Trans elders’ stories, she said, “illuminate an elder care system that is at best ignorant of trans experiences and trans people’s bodies and at worst hostile.”

Such hostility can include being misgendered or otherwise treated in a manner incongruent with their gender identity, LGBTQ+ campaigners said, calling for laws enshrining trans people’s rights in institutional care settings.

“We have to legislate to give (LGBTQ+) people the right care,” said Asa Radix, senior director of research and education at the LGBTQ-focused Callen-Lorde Community Health Center in New York City.

LAW VS. REALITY

A reform movement is in its infancy in the United States.

In 2017, California passed a bill establishing a slew of legal protections for LGBTQ+ people in long-term care facilities, inspiring similar legislation in New Jersey and Washington, D.C.

But amid a culture war over LGBTQ+ rights, such measures have met resistance.

Last year, a California appeals court struck down a provision in the state law that made it a misdemeanor for care home staff to deliberately and repeatedly misgender a resident or refuse to address them by their preferred name.

It said the article violated the constitutional right to free speech, a ruling that angered LGBTQ+ rights advocates.

“That is not free speech. That is trying to intimidate and harass frail, transgender seniors,” openly gay California State Senator Scott Wiener, the bill’s lead author, told the Thomson Reuters Foundation by phone.

At the request of the state attorney general, the California Supreme Court has granted review of the decision and Wiener said he was hopeful for a reversal.

Under President Joe Biden, the U.S. government has vowed to protect LGBTQ+ people against discrimination in healthcare .

And U.S. courts have interpreted the 2010 Affordable Care Act to protect against discrimination on the basis of gender identity in facilities receiving federal funds, including Medicaid and Medicare.

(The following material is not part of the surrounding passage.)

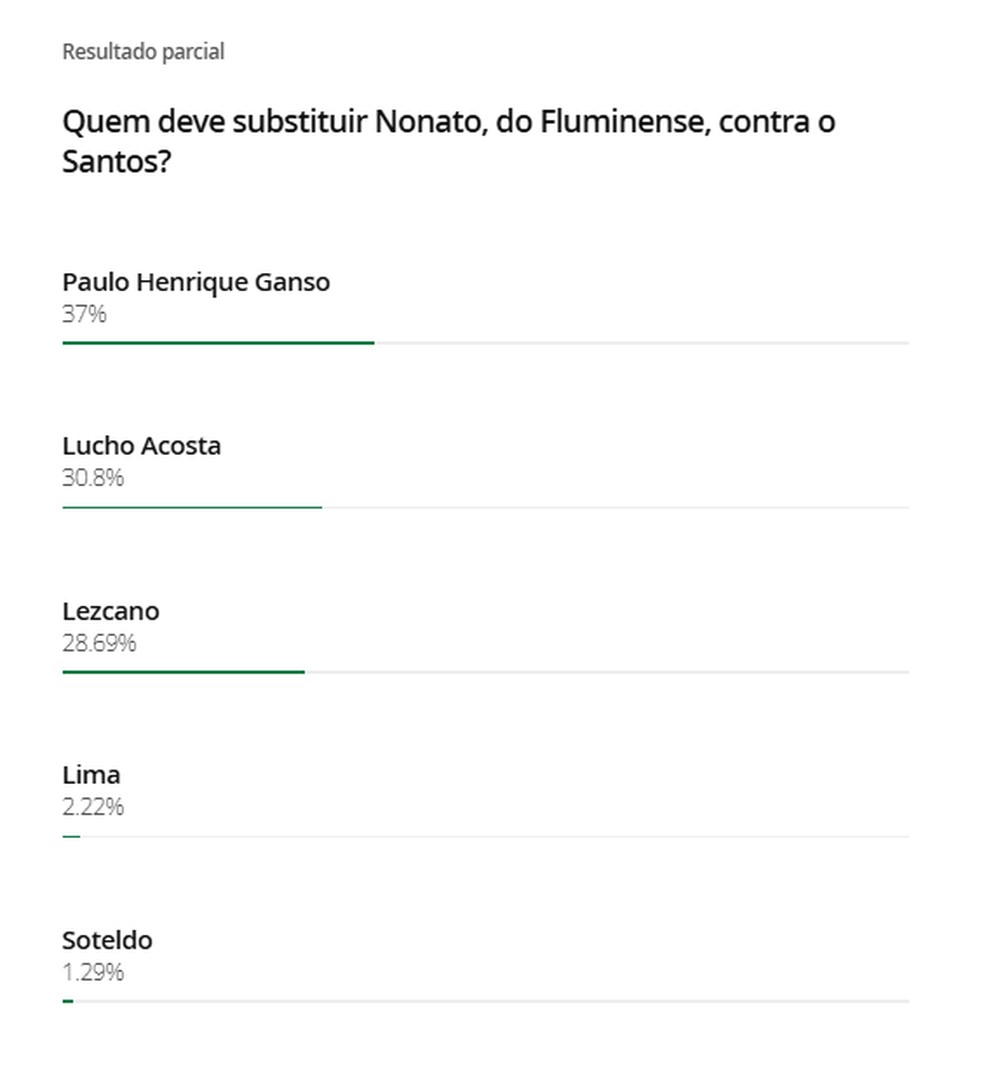Select the Lima option
Viewport: 984px width, 1071px height.
coord(92,775)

That has complemented various state anti-discrimination laws and the landmark 2020 Bostock Supreme Court ruling forbidding LGBT-based employment discrimination.

“But there’s the law on the books, and then there’s what’s happening for people in reality,” said Karen L. Loewy, senior counsel at Lambda Legal, adding that protections for LGBTQ+ seniors could be boosted by passage of the Equality Act .

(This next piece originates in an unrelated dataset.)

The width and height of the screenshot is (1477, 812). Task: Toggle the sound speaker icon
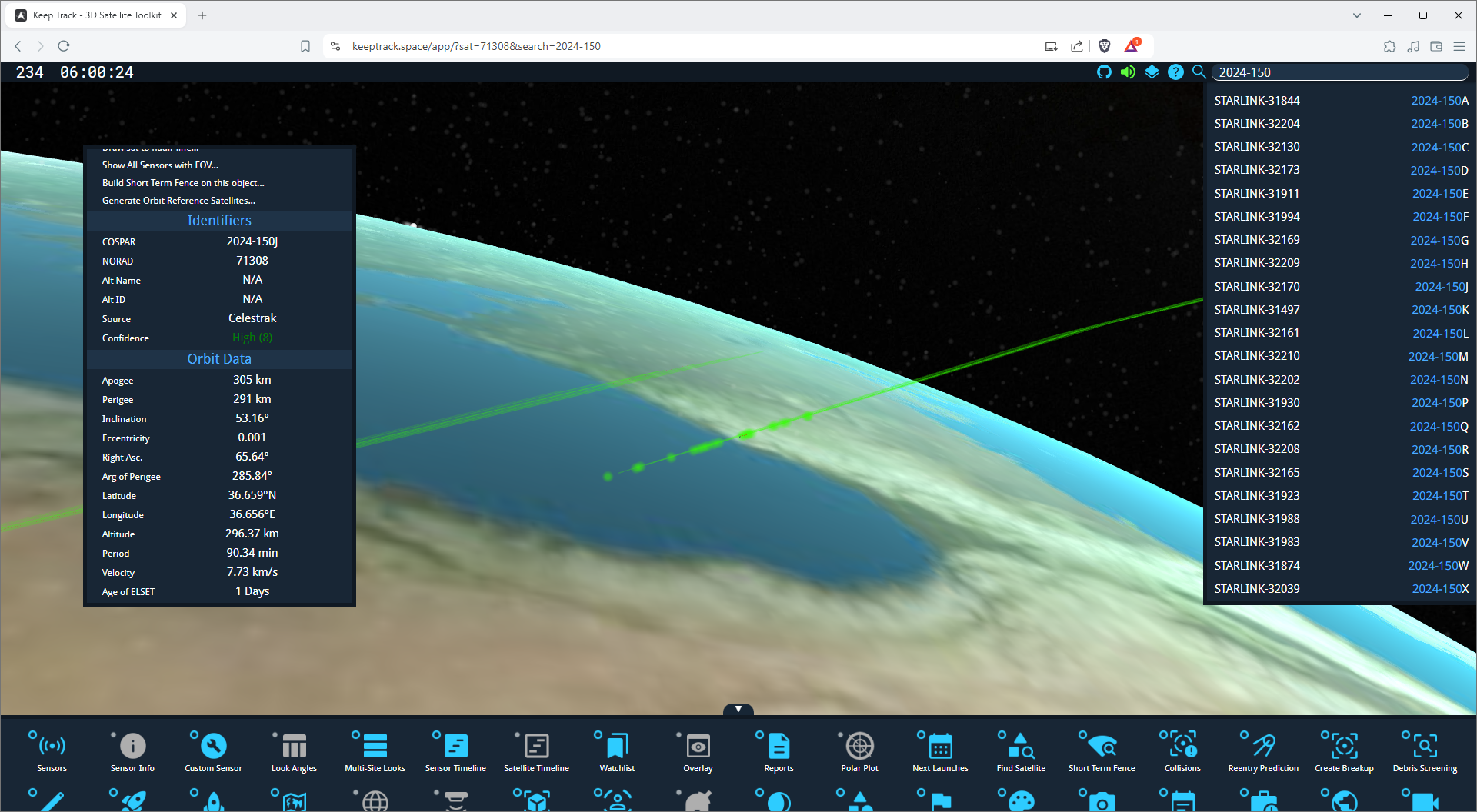pos(1128,72)
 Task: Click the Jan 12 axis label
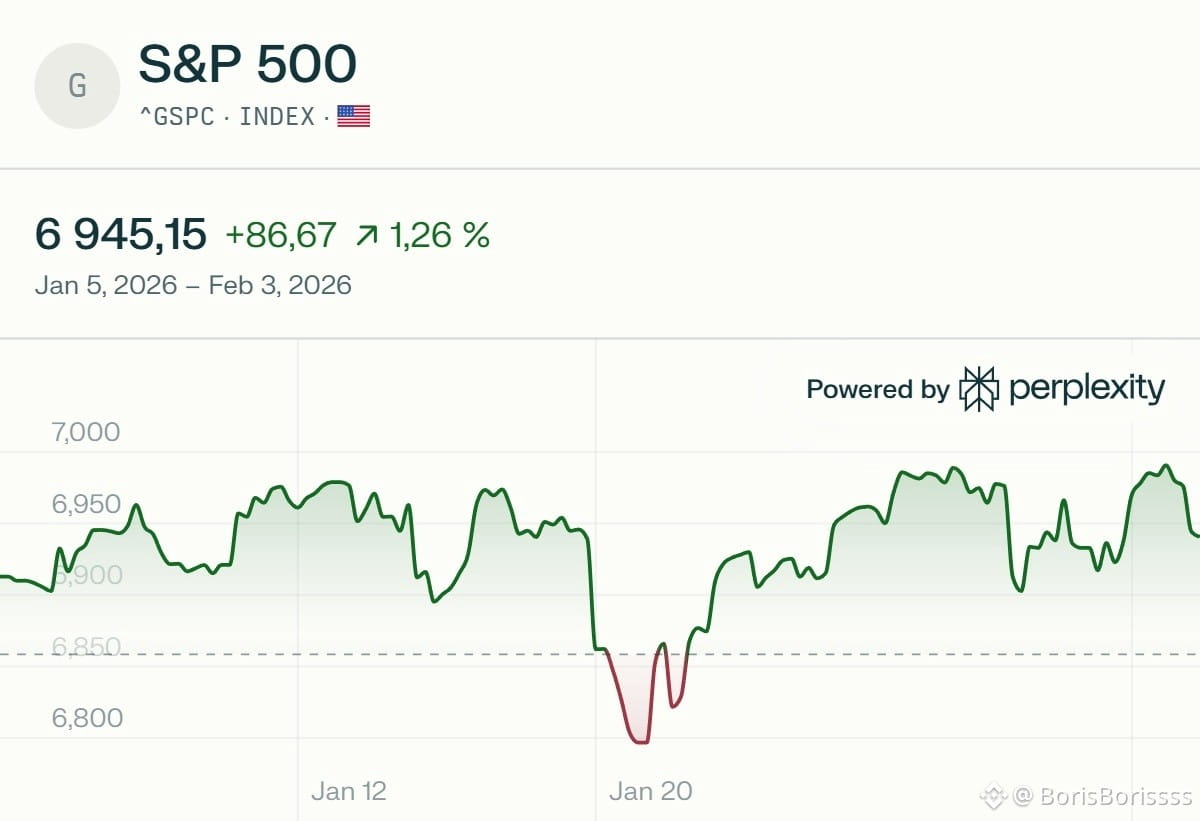[x=348, y=791]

The act, which passed the U.S. House in 2021 and has been identified as a priority by the Senate leadership, would enshrine anti-discrimination protections in federal law and expand requirements for long-term care facilities, Loewy said.

AGEING ON EQUAL TERMS

Dianne Karron, 65, said she never expected to find a place to live – much less a safe and welcoming place – in her old age as “an ex-felon transgender woman”.

Karron, who struggled for years with finding permanent housing, now lives in Brooklyn in one of two housing complexes meant to be welcoming to LGBTQ+ seniors that have been opened in New York City over the last two years by nonprofit SAGE.

In Britain, Tonic Housing, which works to address loneliness in older LGBTQ+ people, launched a similar housing scheme for older people within the community last September.

Like SAGE’s housing in New York, Tonic@Bankhouse is not designed specifically for trans pensioners, but Tonic Housing’s chief executive Anna Kear described it as “the only LGBTQ+ affirming retirement community in the UK”.

But as more people around the world come out as trans, campaigners say governments will have to do more to address the community’s old-age care needs.

“Our seniors created the modern LGBTQ movement … The least we can do is make sure that they’re treated with respect and dignity as they age,” said Wiener.